ELVIS VS GODZILLA

Une collision scénique entre danse, lecture et musique, imaginée à Agadir comme l’apparition de deux fantômes de la culture populaire dans une ville marquée par la catastrophe.

  • Type: CRÉATION IN SITU 2021

Repères

Projet : Godzilla vs Elvis
Artistes : Guillaume Bariou, Sofian Jouini
Cadre : performance issue de la recherche TRAUM-A / MV-IC
Lieu : Agadir – Maroc
Représentations : 3
Lieux : Institut français d’Agadir (2), Centre culturel Les Étoiles du Souss (1 – in situ)

Interprétation : Guillaume Bariou, Sofian Jouini
Musique : musicien de oud
Invitée : Anaïs Allais

Performance

Godzilla vs Elvis est une performance créée à Agadir par Guillaume Bariou et Sofian Jouini, à partir de leur recherche commune autour du projet TRAUM-A.

La pièce a été présentée à trois reprises au Maroc : deux fois à l’Institut français d’Agadir, puis une troisième fois dans l’espace public, devant le Centre culturel Les Étoiles du Souss.

La performance mêle lecture, danse et théâtre, accompagnée par un musicien de oud, et enrichie par la présence de l’autrice Anaïs Allais comme invitée.

Sur scène, les artistes convoquent un imaginaire où se rencontrent culture populaire, mémoire collective et récits de catastrophe.
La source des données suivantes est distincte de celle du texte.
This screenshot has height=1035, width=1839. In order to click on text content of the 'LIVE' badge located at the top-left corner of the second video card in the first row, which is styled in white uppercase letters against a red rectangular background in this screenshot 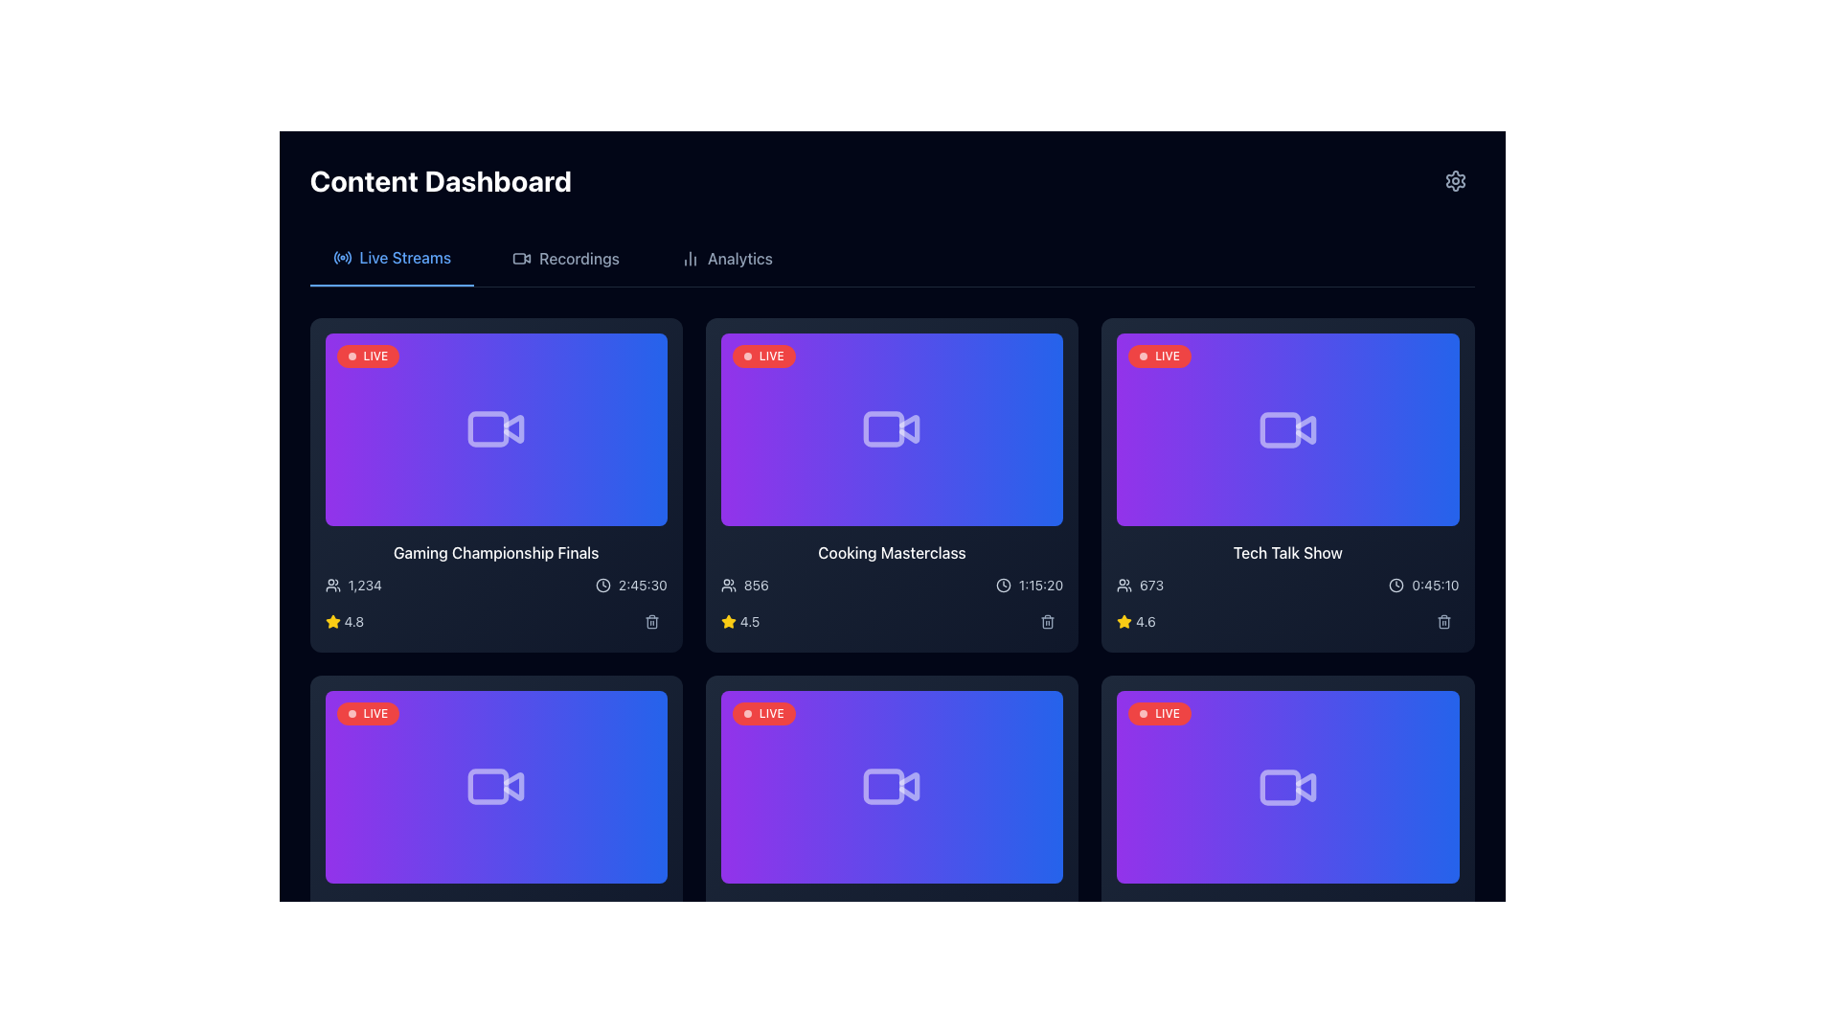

Le titre lui-même suggère une collision improbable : celle entre Godzilla et Elvis, deux figures mythologiques de la culture de masse, réinventées comme des fantômes traversant le paysage urbain.

Entre texte, mouvement et musique, la performance explore la manière dont les récits collectifs s’inscrivent dans les villes et dans les corps.

Contexte de recherche

La performance s’inscrit dans la recherche TRAUM-A, développée par Guillaume Bariou et Sofian Jouini.

À l’origine du projet se trouve la rencontre entre le chorégraphe-danseur Sofian Jouini et le metteur en scène-musicien Guillaume Bariou. Complices de travail depuis de nombreuses années, ils décident d’engager une recherche commune mêlant leurs pratiques artistiques.

TRAUM-A est conçu comme une odyssée paysagère prenant pour point de départ la notion de trauma : ce bouleversement, cette blessure – physique ou psychologique – qui marque durablement les corps, les mémoires et les territoires.

Le projet explore l’histoire et le ressenti de villes marquées par une catastrophe, à travers des résidences artistiques, des performances et des rencontres avec les habitants.

La première étape de cette recherche s’est déroulée à Agadir, ville profondément marquée par le tremblement de terre dévastateur du 29 février 1960.